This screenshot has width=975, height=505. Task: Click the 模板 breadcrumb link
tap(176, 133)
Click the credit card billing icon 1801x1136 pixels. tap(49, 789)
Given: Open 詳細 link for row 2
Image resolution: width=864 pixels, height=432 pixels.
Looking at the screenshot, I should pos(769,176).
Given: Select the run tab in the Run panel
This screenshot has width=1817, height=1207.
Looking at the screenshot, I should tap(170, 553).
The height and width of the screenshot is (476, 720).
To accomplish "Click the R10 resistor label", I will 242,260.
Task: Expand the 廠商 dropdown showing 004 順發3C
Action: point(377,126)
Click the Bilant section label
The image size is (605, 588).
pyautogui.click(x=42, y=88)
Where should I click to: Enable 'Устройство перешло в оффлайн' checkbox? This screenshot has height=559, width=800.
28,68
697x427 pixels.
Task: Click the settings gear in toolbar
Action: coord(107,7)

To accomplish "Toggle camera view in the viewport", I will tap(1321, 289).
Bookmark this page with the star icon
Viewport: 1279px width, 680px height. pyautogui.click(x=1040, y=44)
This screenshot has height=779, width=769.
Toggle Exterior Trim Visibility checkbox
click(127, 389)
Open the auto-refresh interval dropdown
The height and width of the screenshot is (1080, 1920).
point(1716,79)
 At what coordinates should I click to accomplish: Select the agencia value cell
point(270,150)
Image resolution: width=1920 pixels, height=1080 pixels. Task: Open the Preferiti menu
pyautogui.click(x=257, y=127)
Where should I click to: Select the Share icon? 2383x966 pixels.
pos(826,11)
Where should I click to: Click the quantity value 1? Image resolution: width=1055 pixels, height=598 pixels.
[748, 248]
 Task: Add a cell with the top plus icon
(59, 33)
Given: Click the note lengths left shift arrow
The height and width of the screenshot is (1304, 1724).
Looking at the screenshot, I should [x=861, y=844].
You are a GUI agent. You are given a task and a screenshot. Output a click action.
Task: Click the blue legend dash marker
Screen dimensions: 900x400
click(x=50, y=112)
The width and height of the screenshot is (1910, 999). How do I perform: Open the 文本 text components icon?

- - - -

Challenge: Present all of the data above as a Markdown table with two columns, No. and Text. Number each nonblank line in No. and put the line itself in Text, skipping blank lines.

Full output:
| No. | Text |
|---|---|
| 1 | This screenshot has width=975, height=505. Task: Click the 模板 breadcrumb link |
| 2 | tap(176, 133) |
| 3 | Click the credit card billing icon 1801x1136 pixels. tap(49, 789) |
| 4 | Given: Open 詳細 link for row 2 |
| 5 | Image resolution: width=864 pixels, height=432 pixels. |
| 6 | Looking at the screenshot, I should pos(769,176). |
| 7 | Given: Select the run tab in the Run panel |
| 8 | This screenshot has width=1817, height=1207. |
| 9 | Looking at the screenshot, I should tap(170, 553). |
| 10 | The height and width of the screenshot is (476, 720). |
| 11 | To accomplish "Click the R10 resistor label", I will 242,260. |
| 12 | Task: Expand the 廠商 dropdown showing 004 順發3C |
| 13 | Action: point(377,126) |
| 14 | Click the Bilant section label |
| 15 | The image size is (605, 588). |
| 16 | pyautogui.click(x=42, y=88) |
| 17 | Where should I click to: Enable 'Устройство перешло в оффлайн' checkbox? This screenshot has height=559, width=800. |
| 18 | 28,68 |
| 19 | 697x427 pixels. |
| 20 | Task: Click the settings gear in toolbar |
| 21 | Action: coord(107,7) |
| 22 | To accomplish "Toggle camera view in the viewport", I will tap(1321, 289). |
| 23 | Bookmark this page with the star icon |
| 24 | Viewport: 1279px width, 680px height. pyautogui.click(x=1040, y=44) |
| 25 | This screenshot has height=779, width=769. |
| 26 | Toggle Exterior Trim Visibility checkbox |
| 27 | click(127, 389) |
| 28 | Open the auto-refresh interval dropdown |
| 29 | The height and width of the screenshot is (1080, 1920). |
| 30 | point(1716,79) |
| 31 |  At what coordinates should I click to accomplish: Select the agencia value cell |
| 32 | point(270,150) |
| 33 | Image resolution: width=1920 pixels, height=1080 pixels. Task: Open the Preferiti menu |
| 34 | pyautogui.click(x=257, y=127) |
| 35 | Where should I click to: Select the Share icon? 2383x966 pixels. |
| 36 | pos(826,11) |
| 37 | Where should I click to: Click the quantity value 1? Image resolution: width=1055 pixels, height=598 pixels. |
| 38 | [748, 248] |
| 39 |  Task: Add a cell with the top plus icon |
| 40 | (59, 33) |
| 41 | Given: Click the note lengths left shift arrow |
| 42 | The height and width of the screenshot is (1304, 1724). |
| 43 | Looking at the screenshot, I should [x=861, y=844]. |
| 44 | You are a GUI agent. You are given a task and a screenshot. Output a click action. |
| 45 | Task: Click the blue legend dash marker |
| 46 | Screen dimensions: 900x400 |
| 47 | click(x=50, y=112) |
| 48 | The width and height of the screenshot is (1910, 999). How do I perform: Open the 文本 text components icon? |